EXERCISE REQUIREMENTS
Only some lines are wanted. Transcribe, exactly, the lines below from the line with "جريدة العلامات التجارية (689, 1336)" up to and including the line with "تسجيل ايداع التصميم او النمودج الصناعي بالمغرب".

[Records excerpted from a collection]
Start of Block

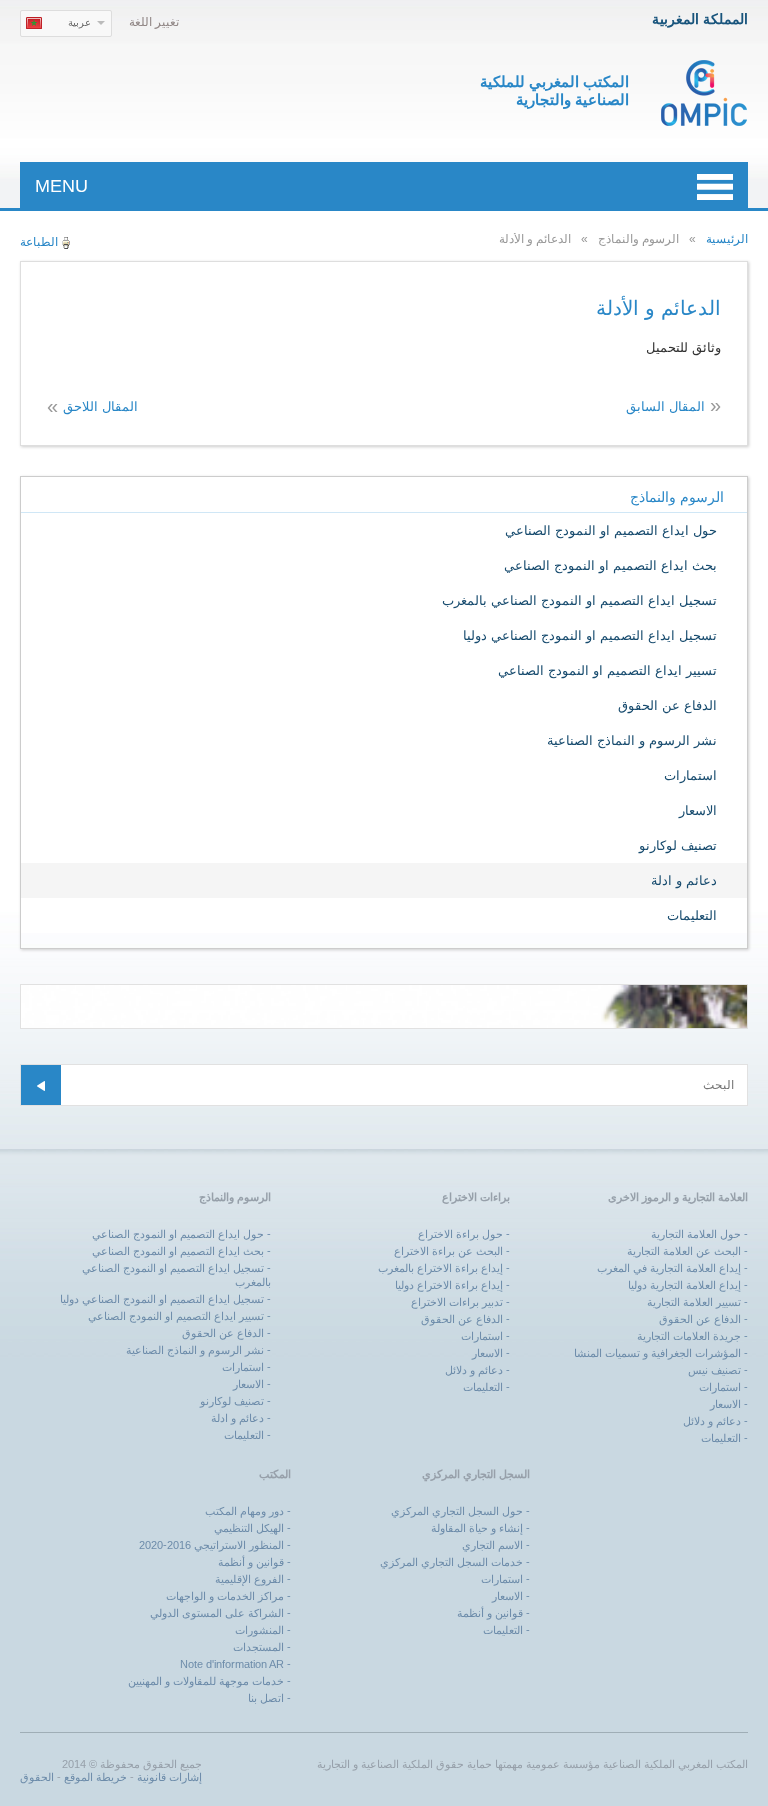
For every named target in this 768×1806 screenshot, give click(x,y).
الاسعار (698, 810)
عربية (79, 22)
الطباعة (39, 242)
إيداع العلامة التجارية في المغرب (669, 1268)
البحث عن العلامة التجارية (684, 1251)
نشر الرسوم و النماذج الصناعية (632, 740)
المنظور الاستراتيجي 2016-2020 (211, 1545)
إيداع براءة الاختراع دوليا (449, 1285)
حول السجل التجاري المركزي (457, 1511)
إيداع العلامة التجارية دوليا (684, 1285)
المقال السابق (665, 406)
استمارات (690, 775)
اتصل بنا (266, 1698)
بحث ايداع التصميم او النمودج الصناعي (610, 565)
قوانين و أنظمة (490, 1613)
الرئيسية (727, 239)
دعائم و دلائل (712, 1421)
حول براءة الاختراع (460, 1234)
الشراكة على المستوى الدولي (217, 1613)
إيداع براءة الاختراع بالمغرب (440, 1268)
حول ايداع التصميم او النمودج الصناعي (611, 530)
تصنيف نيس (714, 1370)
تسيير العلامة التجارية (694, 1302)
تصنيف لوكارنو (678, 845)
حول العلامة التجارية (696, 1234)
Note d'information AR (232, 1664)
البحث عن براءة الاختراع (448, 1251)
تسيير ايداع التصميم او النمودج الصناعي (607, 670)
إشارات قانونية (169, 1777)
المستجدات (258, 1647)
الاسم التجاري (492, 1545)
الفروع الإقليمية (249, 1579)
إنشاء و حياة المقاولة (477, 1528)
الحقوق (37, 1777)
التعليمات (692, 915)
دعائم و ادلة (684, 880)
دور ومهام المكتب (244, 1511)
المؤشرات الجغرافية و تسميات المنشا (657, 1353)
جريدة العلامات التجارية (689, 1336)
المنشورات (259, 1630)
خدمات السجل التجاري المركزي (451, 1562)
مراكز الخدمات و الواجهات (225, 1596)
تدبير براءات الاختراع (457, 1302)
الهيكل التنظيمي (249, 1528)
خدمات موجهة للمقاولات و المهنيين (206, 1681)
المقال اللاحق (100, 406)
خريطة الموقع (95, 1777)
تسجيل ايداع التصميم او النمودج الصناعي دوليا (590, 635)
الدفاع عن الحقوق (667, 705)
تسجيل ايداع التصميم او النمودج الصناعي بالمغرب (579, 600)
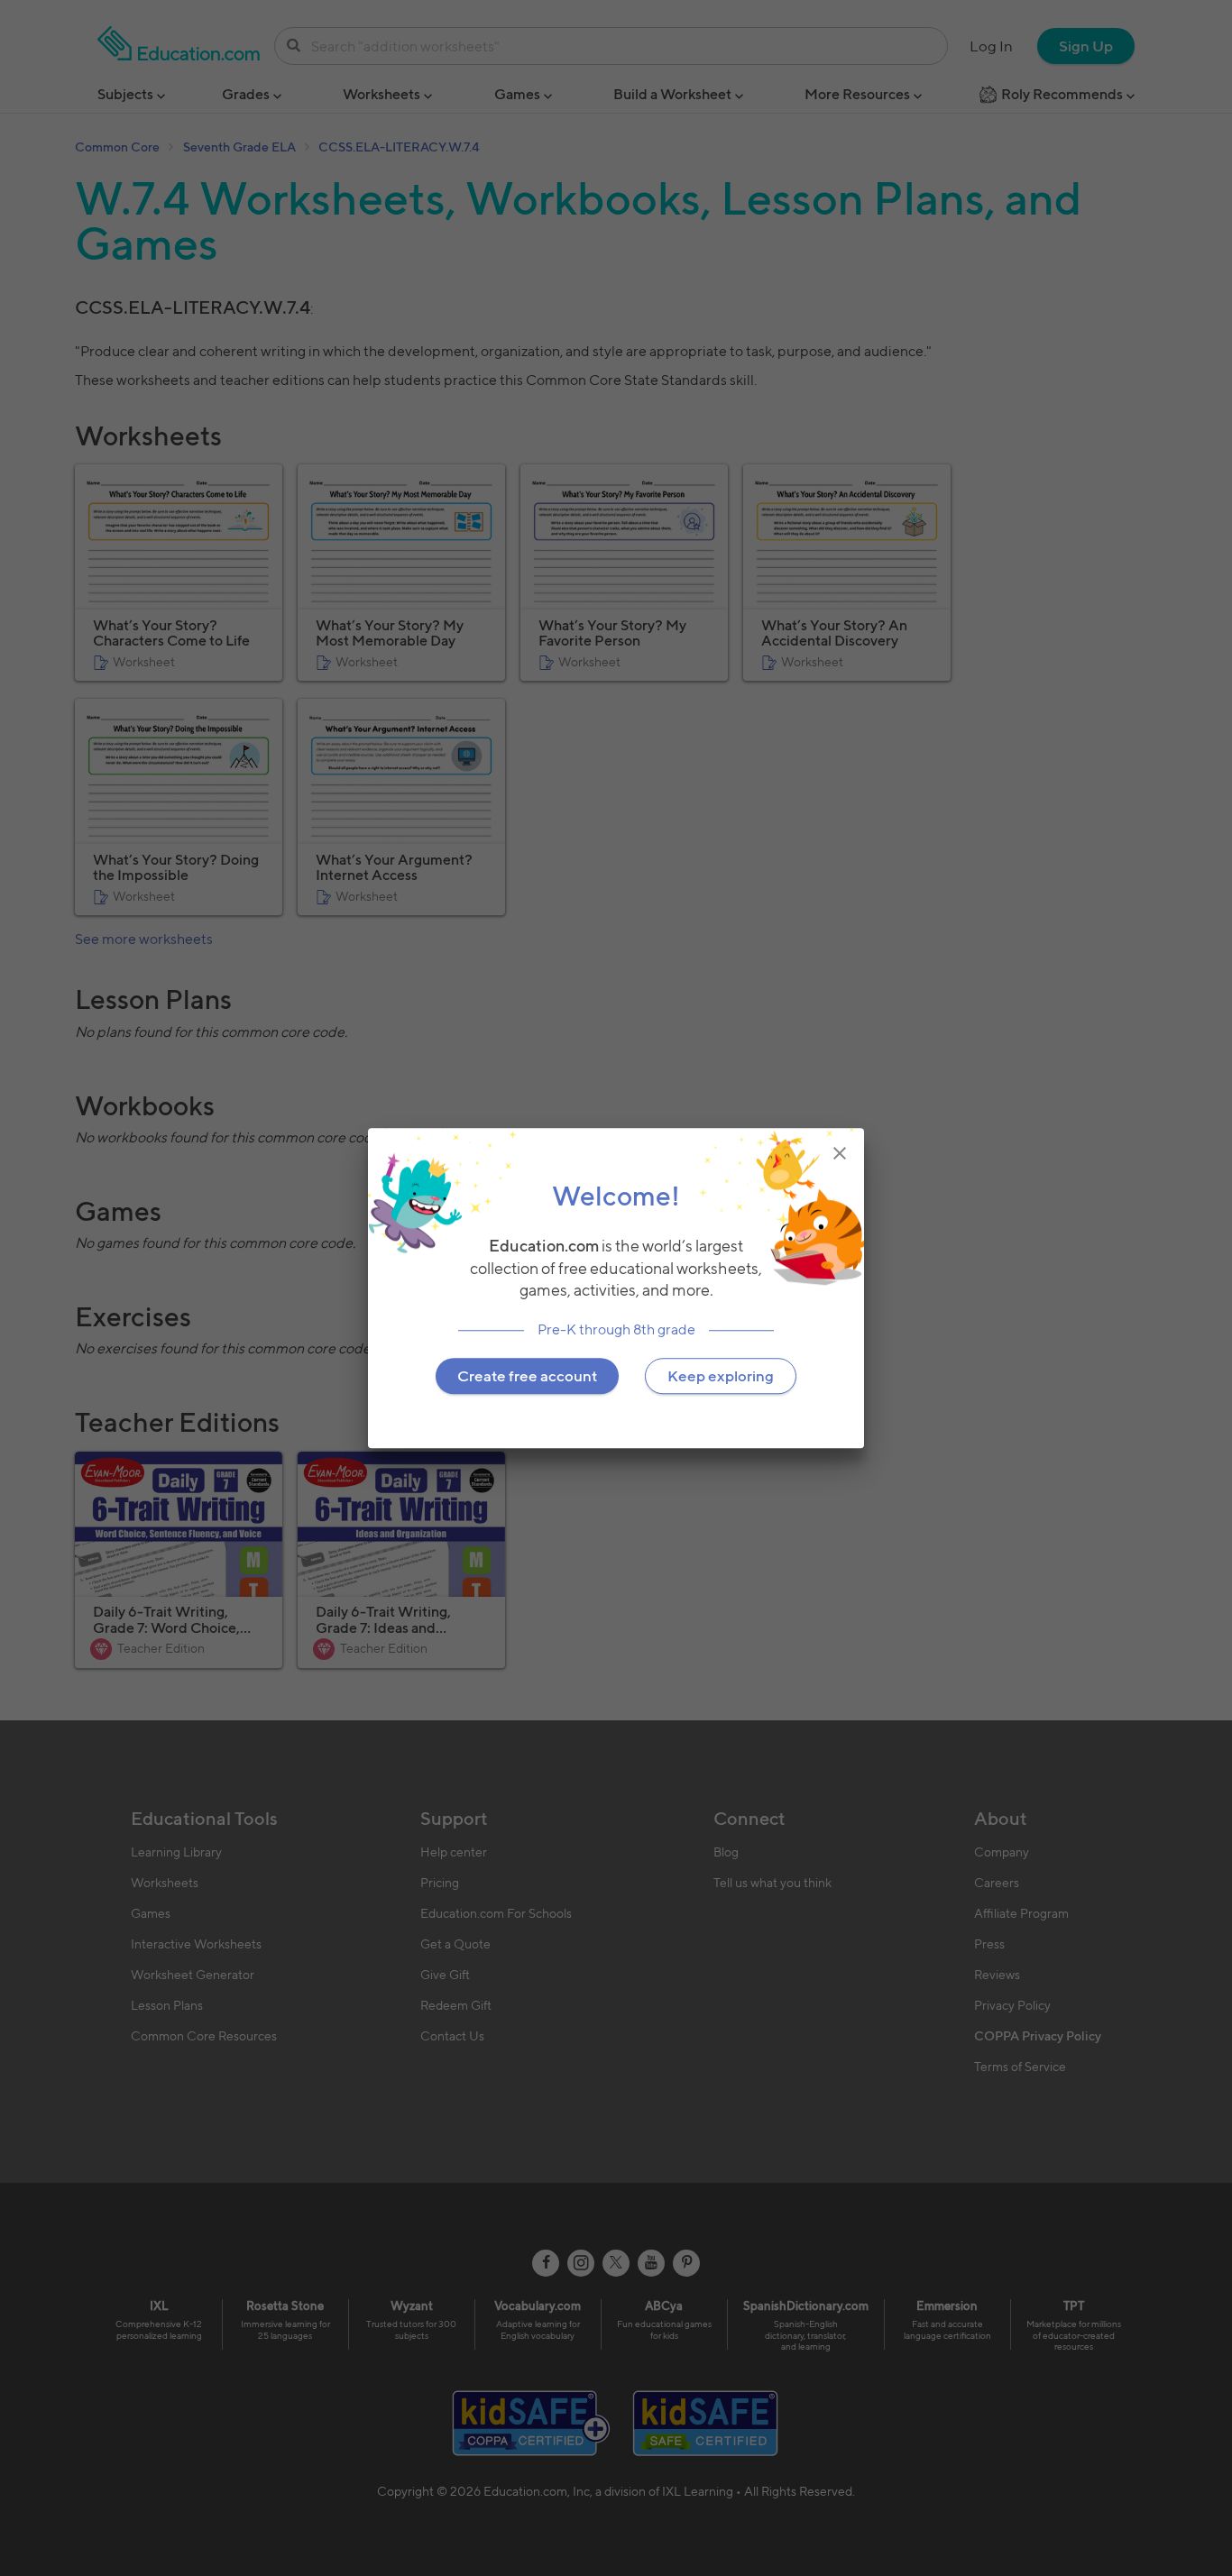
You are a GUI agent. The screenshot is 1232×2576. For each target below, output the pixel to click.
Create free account (527, 1376)
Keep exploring (720, 1376)
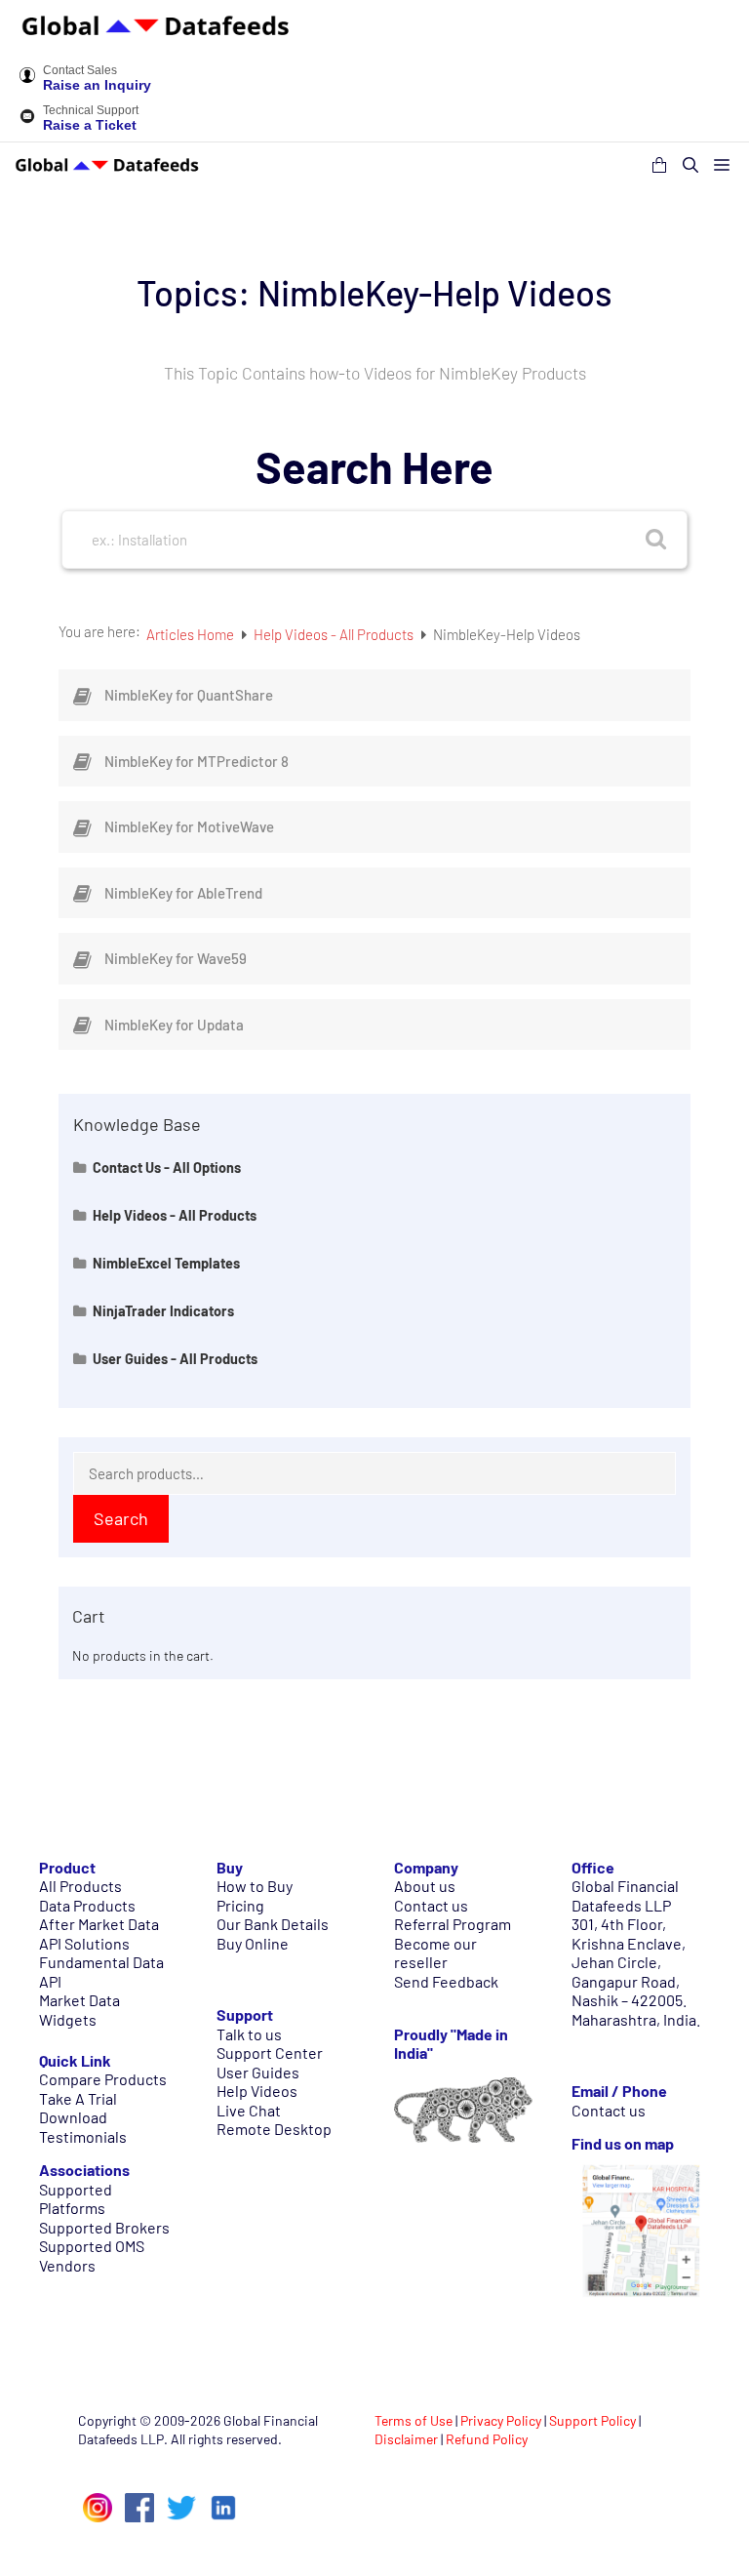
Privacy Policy (500, 2420)
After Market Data (99, 1923)
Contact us (431, 1905)
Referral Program (452, 1923)
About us (424, 1885)
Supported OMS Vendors (91, 2255)
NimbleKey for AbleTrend (183, 893)
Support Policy (592, 2420)
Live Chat (249, 2110)
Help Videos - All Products (335, 634)
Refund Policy (487, 2439)
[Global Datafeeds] (107, 165)
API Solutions (84, 1943)
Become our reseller (435, 1953)
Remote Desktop (274, 2128)
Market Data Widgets (79, 2010)
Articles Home (191, 634)
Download (73, 2117)
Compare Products (103, 2079)
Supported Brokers (104, 2227)
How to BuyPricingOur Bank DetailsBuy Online (273, 1914)
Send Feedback (446, 1981)
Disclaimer (406, 2439)
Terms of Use (413, 2420)
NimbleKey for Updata (174, 1024)
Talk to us (249, 2034)
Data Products (87, 1905)
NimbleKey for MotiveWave (189, 826)
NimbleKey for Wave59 (175, 958)
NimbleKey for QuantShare (188, 695)
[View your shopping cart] (659, 165)
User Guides (258, 2072)
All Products (80, 1885)
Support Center (270, 2052)
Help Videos (257, 2090)
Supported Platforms (75, 2199)
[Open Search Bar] (690, 165)
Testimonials (83, 2136)
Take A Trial (78, 2098)
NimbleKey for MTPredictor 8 (196, 761)
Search (121, 1518)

End of Block

TASK RESPONSE
جريدة العلامات التجارية (689, 1336)
المنشورات (259, 1630)
خدمات السجل التجاري المركزي (451, 1562)
مراكز الخدمات و الواجهات (225, 1596)
تدبير براءات الاختراع (457, 1302)
الهيكل التنظيمي (249, 1528)
خدمات موجهة للمقاولات و المهنيين (206, 1681)
المقال اللاحق (100, 406)
خريطة الموقع (95, 1777)
تسجيل ايداع التصميم او النمودج الصناعي دوليا (590, 635)
الدفاع عن الحقوق (667, 705)
تسجيل ايداع التصميم او النمودج الصناعي بالمغرب (579, 600)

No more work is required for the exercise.